Chris Eldon Lee reviews ‘The Entertainer’ which is at Wolverhampton Grand Theatre until Saturday 12th October, and then Coventry, Brighton, Manchester, Bromley, Cheltenham, Shrewsbury and Richmond.
I’ve been performing now, one way or another, for over 40 years and I’m just beginning to consider my exit strategy. Already I can hear the Fat Lady warming up. But poor old Archie Rice has no plans to give up on his age-old Music Hall routine … until the Music Halls give up on him.
Our deeply boorish anti-hero is stupendously well portrayed by Shane Richie in Sean O’Connor’s revival of John Osborne’s 1956 play. After far too many years treading the increasingly creaky boards, Archie has gone dangerously close to seed; bleached out by decades under the spotlight.

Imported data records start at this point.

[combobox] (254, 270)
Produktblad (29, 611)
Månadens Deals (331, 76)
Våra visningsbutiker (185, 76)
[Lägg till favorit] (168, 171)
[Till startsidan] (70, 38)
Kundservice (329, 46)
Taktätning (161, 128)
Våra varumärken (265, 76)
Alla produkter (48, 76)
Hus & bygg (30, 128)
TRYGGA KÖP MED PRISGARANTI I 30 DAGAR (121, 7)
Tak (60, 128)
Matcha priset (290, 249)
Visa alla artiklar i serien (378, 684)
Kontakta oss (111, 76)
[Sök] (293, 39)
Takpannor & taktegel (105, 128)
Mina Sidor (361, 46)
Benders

Richie’s performance is technically superb as he picks up on all the traits of an entertainer who is well past his sell-by-date. The delivery of his patter has become desperately artificial. The ugly wife jokes are told with aggression. The fact that we find ourselves laughing at them is a source of embarrassment. But, by now, Archie has long lost any respect for his audience and simply doesn’t care.
It’s a tough role, previously entrusted to Knights of the acting realm such as Olivier and Branagh. But Richie matches them wonderfully. The fact that any actor at the top of his trade can see so clearly into the abyss, and reproduce it with such cutting conviction is quite amazing. Richie’s technique is an absolute joy to watch, as he steers his character relentlessly towards his inevitable career car crash.

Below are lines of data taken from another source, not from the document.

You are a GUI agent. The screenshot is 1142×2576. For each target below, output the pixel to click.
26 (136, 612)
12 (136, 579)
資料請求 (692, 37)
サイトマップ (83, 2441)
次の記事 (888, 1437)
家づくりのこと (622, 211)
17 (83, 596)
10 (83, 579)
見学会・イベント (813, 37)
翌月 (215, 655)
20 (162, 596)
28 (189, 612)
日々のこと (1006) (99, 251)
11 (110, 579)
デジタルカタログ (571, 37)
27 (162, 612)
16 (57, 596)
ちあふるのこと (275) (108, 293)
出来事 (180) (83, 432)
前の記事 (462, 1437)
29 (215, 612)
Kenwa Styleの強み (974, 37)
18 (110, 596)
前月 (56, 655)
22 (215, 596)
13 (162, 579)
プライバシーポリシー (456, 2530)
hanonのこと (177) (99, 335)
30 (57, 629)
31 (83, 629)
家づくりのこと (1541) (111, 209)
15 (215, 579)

This production is worth seeing for his performance alone. But the decision to update the backdrop of the play from the Suez Crisis of 1956 to the Falklands Conflict of 1982 is so visionary it is breath-taking.
Rice’s son Mick is now part of the South Atlantic Expeditionary Force; it’s progress charted above the stage by the red top tabloid headlines of the day; many of which are as unpalatable as Rice’s patter.

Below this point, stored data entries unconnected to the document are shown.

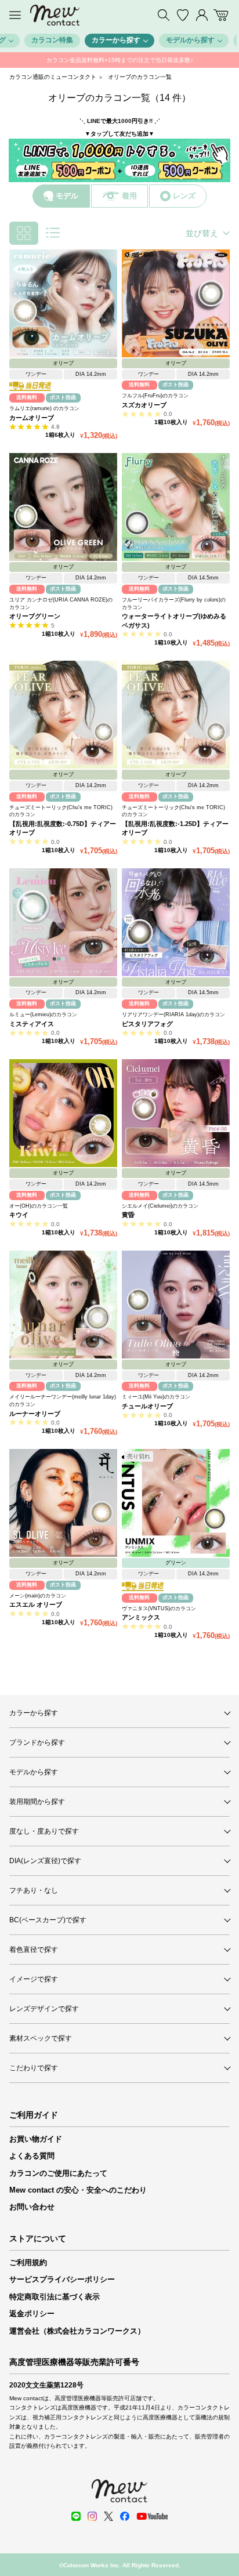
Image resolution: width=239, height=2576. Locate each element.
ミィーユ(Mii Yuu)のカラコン (156, 1397)
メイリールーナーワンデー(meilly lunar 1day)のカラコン (62, 1400)
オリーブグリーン (34, 616)
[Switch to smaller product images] (23, 233)
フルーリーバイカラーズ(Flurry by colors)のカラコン (174, 603)
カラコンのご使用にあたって (58, 2173)
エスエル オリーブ (35, 1604)
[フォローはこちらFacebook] (124, 2516)
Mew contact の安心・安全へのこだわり (78, 2190)
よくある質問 (32, 2155)
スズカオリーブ (144, 404)
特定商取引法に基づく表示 (54, 2296)
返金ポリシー (32, 2313)
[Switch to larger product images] (52, 233)
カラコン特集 (52, 40)
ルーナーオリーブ (34, 1413)
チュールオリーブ (147, 1406)
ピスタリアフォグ (147, 1023)
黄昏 (128, 1214)
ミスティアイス (31, 1023)
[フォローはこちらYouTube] (152, 2516)
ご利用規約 (28, 2262)
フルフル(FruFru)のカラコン (155, 395)
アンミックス (141, 1617)
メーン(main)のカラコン (37, 1596)
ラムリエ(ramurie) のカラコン (44, 408)
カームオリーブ (31, 417)
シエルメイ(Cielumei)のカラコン (160, 1206)
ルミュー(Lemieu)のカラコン (43, 1014)
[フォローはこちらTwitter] (108, 2516)
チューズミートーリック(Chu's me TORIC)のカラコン (61, 811)
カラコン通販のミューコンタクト (52, 77)
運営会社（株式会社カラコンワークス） (77, 2331)
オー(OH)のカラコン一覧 (38, 1206)
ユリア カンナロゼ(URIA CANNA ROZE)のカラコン (61, 603)
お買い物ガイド (35, 2139)
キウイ (18, 1214)
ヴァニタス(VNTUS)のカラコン (159, 1608)
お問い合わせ (32, 2206)
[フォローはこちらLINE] (76, 2516)
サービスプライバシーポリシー (62, 2279)
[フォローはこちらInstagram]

We hear Margaret Thatcher’s Saint Francis of Assisi speech and see an image of Eva Peron, arms outstretched, frighteningly morph into one of Thatcher in a similar gesture on the steps of Number 10. Archie even does a drag act of the Prime Minister singing “Who Do You Think You Are Kidding Argentina” to labour point.
When the curtain rises on Archie’s private life, we are invited into a patriotic household with Union Jack bunting and a portrait of Her Majesty on the wall. But, in typical Osborne style, it is a home full of alcohol-fuelled bickering and back-biting. Pip Donaghy shines here, as Archie’s dad Billy Rice, who trod the board himself when vaudeville was still king. He has a wonderfully rapid- rabbiting style of talking, as if his quick-fire stage routine has been brought home. Donaghy plays him with the pathos of the past-over lonely old man, the warmth of loving granddad, and with the loyalty of a trooper who would even go back on stage himself to give his son’s faded dream one last chance.
Alice Osmanski, stepping into the role of Archie’s unloved wife Phoebe, gives a splendid performance as a woman pinioned in her place by a hollow monster so painfully in self-denial. She visibly crumples, latching on to ‘rows about nothing’ just to gain attention. Yet, it is she who determinedly orchestrates Archie’s escape … as the audiences dwindle and the tax man circles.
This play is still jolly uncomfortable to watch – just as John Osborne intended it to be 50 years ago. But I couldn’t help but hugely admire it: both for the author’s original thinking and the production’s highly intelligent update. It sits so neatly in the 80s; between The Sex Pistols and Mary Hopkins and between the agro and the sentimentality of that polarised society.
The Fat Lady might be beckoning for me, but the show is far from all over for this excellent revival, as it seers its way round the UK. Like Archie Rice himself, it’s doing all the halls.